● **Task to carry out**:
In the listing that follows, the range to quote begins at the line that has "แกรนด์ บริทาเนีย บางนา – สุวรรณภูมิ" and ends after the line that has "[Toggle navigation] (51, 104)"; quote it verbatim and add nothing.

* * *

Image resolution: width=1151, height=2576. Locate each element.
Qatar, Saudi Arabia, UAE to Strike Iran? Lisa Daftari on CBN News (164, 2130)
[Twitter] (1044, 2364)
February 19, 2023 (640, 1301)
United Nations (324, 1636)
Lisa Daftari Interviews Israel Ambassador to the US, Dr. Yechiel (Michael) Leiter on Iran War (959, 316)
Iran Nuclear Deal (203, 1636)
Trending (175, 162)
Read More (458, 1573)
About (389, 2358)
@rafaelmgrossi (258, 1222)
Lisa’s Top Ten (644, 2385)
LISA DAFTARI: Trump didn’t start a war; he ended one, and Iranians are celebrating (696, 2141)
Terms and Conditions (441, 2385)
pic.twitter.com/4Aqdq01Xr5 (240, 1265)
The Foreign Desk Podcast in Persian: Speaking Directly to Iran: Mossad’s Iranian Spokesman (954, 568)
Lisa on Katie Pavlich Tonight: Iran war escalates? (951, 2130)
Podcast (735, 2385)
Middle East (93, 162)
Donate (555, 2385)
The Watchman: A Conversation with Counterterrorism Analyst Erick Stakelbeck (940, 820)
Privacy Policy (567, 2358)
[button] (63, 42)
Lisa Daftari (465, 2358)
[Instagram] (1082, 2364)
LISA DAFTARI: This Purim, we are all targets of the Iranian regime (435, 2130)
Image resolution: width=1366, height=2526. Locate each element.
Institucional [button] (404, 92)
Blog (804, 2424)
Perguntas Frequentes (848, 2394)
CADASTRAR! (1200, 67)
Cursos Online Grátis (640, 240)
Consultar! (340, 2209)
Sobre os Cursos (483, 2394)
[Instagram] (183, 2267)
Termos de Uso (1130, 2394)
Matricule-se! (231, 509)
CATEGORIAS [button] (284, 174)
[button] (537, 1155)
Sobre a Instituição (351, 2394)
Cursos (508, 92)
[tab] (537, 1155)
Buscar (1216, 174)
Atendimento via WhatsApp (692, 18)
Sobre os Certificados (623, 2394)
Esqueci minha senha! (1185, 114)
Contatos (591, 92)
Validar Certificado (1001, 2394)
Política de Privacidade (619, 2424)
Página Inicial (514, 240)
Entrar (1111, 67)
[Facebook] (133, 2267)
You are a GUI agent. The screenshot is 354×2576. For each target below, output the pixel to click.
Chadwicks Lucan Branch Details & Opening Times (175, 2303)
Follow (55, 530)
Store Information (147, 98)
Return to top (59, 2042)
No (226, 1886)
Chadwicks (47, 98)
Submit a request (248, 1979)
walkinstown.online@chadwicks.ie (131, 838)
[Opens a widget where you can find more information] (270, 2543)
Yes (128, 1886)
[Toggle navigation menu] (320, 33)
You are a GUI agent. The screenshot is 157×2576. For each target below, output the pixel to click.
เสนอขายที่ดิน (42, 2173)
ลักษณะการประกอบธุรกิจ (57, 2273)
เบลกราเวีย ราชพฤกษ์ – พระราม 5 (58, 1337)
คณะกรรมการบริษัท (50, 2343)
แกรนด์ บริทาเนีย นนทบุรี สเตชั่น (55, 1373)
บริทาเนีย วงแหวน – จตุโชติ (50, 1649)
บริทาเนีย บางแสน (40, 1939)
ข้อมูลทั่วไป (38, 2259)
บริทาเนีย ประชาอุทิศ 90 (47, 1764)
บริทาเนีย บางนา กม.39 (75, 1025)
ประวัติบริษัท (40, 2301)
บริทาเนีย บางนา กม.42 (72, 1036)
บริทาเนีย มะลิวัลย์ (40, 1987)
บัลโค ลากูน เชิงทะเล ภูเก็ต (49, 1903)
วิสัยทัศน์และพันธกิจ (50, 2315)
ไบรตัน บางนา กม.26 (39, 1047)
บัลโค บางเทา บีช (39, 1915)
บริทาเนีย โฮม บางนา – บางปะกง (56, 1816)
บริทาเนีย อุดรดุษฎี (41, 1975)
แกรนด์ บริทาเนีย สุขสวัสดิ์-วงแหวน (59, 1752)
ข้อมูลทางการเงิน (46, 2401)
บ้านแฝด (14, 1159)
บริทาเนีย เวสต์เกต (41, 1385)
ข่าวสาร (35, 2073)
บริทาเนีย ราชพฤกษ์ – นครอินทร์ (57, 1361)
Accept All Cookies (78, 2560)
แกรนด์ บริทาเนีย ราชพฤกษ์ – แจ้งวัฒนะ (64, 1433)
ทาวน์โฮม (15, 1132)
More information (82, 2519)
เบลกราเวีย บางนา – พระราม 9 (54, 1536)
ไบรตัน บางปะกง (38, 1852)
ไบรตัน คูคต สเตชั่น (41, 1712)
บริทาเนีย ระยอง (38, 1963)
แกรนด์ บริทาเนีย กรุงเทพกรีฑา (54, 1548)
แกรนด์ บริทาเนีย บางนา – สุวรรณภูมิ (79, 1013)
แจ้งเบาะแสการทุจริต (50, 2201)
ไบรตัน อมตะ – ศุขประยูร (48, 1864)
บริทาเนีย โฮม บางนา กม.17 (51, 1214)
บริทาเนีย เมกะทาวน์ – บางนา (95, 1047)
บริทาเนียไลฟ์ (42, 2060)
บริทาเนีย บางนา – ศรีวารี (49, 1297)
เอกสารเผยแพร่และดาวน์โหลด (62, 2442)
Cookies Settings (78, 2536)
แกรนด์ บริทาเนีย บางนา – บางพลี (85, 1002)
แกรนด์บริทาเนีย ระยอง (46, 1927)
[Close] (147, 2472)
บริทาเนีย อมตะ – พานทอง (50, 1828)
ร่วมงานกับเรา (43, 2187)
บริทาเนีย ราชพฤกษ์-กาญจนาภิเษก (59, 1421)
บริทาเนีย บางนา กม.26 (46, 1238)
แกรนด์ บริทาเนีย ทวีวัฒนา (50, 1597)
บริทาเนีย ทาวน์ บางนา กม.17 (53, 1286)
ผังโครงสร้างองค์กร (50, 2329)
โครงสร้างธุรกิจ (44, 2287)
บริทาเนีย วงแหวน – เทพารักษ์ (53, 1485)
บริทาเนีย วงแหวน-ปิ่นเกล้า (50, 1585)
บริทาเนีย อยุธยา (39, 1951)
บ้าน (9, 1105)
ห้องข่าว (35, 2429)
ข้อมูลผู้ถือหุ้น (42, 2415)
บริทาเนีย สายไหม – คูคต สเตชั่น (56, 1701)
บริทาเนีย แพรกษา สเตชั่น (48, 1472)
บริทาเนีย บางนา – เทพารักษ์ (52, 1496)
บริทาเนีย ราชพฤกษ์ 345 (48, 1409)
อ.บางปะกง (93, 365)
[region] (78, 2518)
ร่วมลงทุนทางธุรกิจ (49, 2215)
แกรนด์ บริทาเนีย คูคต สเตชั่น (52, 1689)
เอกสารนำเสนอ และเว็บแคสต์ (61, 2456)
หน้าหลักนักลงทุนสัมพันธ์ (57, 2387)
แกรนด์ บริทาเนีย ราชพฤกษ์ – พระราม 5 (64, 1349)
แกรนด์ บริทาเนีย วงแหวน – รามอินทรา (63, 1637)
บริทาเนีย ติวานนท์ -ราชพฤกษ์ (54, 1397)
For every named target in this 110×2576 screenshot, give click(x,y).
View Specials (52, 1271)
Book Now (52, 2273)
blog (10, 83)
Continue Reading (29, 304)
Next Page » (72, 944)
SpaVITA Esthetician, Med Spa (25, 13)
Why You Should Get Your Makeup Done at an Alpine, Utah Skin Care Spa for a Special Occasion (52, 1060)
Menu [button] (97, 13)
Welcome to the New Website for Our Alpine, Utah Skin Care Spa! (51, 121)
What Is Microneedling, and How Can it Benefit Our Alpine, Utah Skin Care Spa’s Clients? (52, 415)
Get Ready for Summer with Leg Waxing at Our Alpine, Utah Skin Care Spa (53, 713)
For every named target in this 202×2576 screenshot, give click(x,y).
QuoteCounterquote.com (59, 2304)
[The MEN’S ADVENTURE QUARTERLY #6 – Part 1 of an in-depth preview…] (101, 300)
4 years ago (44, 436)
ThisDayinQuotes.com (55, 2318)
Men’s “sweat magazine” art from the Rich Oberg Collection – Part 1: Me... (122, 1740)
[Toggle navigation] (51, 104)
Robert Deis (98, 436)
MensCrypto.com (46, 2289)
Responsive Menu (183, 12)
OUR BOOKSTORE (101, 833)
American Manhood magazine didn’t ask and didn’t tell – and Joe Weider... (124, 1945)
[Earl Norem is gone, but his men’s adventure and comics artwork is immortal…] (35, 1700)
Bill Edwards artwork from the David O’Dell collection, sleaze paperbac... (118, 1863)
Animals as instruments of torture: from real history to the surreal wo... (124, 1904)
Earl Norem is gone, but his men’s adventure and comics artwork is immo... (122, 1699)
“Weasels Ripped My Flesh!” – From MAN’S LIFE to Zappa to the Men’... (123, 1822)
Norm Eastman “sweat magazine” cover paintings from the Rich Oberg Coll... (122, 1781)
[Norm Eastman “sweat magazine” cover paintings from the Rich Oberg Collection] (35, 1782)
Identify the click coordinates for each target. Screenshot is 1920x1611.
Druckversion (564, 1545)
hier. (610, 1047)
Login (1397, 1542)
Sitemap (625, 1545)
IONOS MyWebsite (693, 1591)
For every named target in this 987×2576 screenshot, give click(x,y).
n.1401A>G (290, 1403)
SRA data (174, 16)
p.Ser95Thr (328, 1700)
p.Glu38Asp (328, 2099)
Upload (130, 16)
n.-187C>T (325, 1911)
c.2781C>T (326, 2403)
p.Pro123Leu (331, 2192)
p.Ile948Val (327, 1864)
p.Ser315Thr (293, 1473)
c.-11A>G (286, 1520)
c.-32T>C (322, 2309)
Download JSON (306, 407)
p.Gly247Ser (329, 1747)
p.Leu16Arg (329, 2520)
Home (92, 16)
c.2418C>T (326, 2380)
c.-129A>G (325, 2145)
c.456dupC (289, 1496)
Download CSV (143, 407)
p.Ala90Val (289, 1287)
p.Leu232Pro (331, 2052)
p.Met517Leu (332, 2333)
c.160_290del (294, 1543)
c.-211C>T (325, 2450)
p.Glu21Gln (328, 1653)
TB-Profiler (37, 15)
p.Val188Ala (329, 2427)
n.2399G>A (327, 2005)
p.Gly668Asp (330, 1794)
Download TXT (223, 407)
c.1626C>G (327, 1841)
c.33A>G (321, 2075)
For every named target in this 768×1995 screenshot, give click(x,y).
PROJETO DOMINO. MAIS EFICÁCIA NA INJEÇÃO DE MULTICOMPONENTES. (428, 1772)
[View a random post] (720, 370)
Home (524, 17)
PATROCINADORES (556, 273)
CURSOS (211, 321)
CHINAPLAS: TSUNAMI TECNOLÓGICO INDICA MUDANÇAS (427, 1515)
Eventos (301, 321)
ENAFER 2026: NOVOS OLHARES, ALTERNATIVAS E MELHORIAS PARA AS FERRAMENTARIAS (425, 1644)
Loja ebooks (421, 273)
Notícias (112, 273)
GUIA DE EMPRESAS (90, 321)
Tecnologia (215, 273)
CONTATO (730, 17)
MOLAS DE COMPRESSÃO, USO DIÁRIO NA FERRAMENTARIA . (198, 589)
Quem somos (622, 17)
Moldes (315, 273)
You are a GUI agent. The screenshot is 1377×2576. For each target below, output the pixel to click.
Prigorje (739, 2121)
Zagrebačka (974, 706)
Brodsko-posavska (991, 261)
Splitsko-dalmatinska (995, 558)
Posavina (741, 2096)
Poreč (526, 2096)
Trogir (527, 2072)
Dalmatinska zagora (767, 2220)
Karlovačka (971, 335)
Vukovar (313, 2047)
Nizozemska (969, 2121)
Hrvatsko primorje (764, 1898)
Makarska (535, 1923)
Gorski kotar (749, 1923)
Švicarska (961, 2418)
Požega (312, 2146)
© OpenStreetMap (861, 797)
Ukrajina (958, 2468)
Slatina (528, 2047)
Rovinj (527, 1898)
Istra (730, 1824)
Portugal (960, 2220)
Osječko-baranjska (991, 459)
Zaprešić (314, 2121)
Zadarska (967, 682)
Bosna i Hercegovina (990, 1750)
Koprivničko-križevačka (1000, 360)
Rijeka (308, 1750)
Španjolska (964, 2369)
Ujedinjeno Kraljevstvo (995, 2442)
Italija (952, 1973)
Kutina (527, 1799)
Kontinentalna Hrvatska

* * *

● **Result of the exercise**:
แกรนด์ บริทาเนีย บางนา – สุวรรณภูมิ (79, 1013)
แจ้งเบาะแสการทุจริต (50, 2201)
ไบรตัน อมตะ – ศุขประยูร (48, 1864)
บริทาเนีย โฮม บางนา กม.17 (51, 1214)
บริทาเนีย เมกะทาวน์ – บางนา (95, 1047)
บริทาเนียไลฟ์ (42, 2060)
บริทาเนีย บางนา – ศรีวารี (49, 1297)
เอกสารเผยแพร่และดาวน์โหลด (62, 2442)
Cookies Settings (78, 2536)
แกรนด์ บริทาเนีย บางนา – บางพลี (85, 1002)
แกรนด์บริทาเนีย ระยอง (46, 1927)
[Close] (147, 2472)
บริทาเนีย อมตะ – พานทอง (50, 1828)
ร่วมงานกับเรา (43, 2187)
บริทาเนีย ราชพฤกษ์-กาญจนาภิเษก (59, 1421)
บริทาเนีย บางนา กม.26 (46, 1238)
แกรนด์ บริทาเนีย ทวีวัฒนา (50, 1597)
บริทาเนีย ทาวน์ บางนา กม.17 (53, 1286)
ผังโครงสร้างองค์กร (50, 2329)
โครงสร้างธุรกิจ (44, 2287)
บริทาเนีย วงแหวน – เทพารักษ์ (53, 1485)
บริทาเนีย วงแหวน-ปิ่นเกล้า (50, 1585)
บริทาเนีย อยุธยา (39, 1951)
บ้าน (9, 1105)
ห้องข่าว (35, 2429)
ข้อมูลผู้ถือหุ้น (42, 2415)
บริทาเนีย สายไหม – คูคต สเตชั่น (56, 1701)
บริทาเนีย แพรกษา สเตชั่น (48, 1472)
บริทาเนีย บางนา – เทพารักษ์ (52, 1496)
บริทาเนีย ราชพฤกษ์ 345 (48, 1409)
อ.บางปะกง (93, 365)
[region] (78, 2518)
ร่วมลงทุนทางธุรกิจ (49, 2215)
แกรนด์ บริทาเนีย คูคต สเตชั่น (52, 1689)
เอกสารนำเสนอ และเว็บแคสต์ (61, 2456)
หน้าหลักนักลงทุนสัมพันธ์ (57, 2387)
แกรนด์ บริทาเนีย ราชพฤกษ์ – พระราม 5 (64, 1349)
แกรนด์ บริทาเนีย วงแหวน – รามอินทรา (63, 1637)
บริทาเนีย ติวานนท์ -ราชพฤกษ์ (54, 1397)
For every named target in this 110×2576 screenshot, give click(x,y).
View Specials (52, 1271)
Book Now (52, 2273)
blog (10, 83)
Continue Reading (29, 304)
Next Page » (72, 944)
SpaVITA Esthetician, Med Spa (25, 13)
Why You Should Get Your Makeup Done at an Alpine, Utah Skin Care Spa for a Special Occasion (52, 1060)
Menu [button] (97, 13)
Welcome to the New Website for Our Alpine, Utah Skin Care Spa! (51, 121)
What Is Microneedling, and How Can it Benefit Our Alpine, Utah Skin Care Spa’s Clients? (52, 415)
Get Ready for Summer with Leg Waxing at Our Alpine, Utah Skin Care Spa (53, 713)
For every named target in this 202×2576 screenshot, give click(x,y).
QuoteCounterquote.com (59, 2304)
[The MEN’S ADVENTURE QUARTERLY #6 – Part 1 of an in-depth preview…] (101, 300)
4 years ago (44, 436)
ThisDayinQuotes.com (55, 2318)
Men’s “sweat magazine” art from the Rich Oberg Collection – Part 1: Me... (122, 1740)
[Toggle navigation] (51, 104)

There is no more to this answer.